### Exercise description
Recast the rows below as a two-column CSV with the headers text and answer. Write one line per row, placing each row's text and its answer in separate quoted fields with any line breaks replaced by spaces.

### Supplied entries

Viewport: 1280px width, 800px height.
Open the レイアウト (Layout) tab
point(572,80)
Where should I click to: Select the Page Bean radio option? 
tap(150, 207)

### Complete answer
text,answer
"Viewport: 1280px width, 800px height. Open the レイアウト (Layout) tab","point(572,80)"
"Where should I click to: Select the Page Bean radio option?","tap(150, 207)"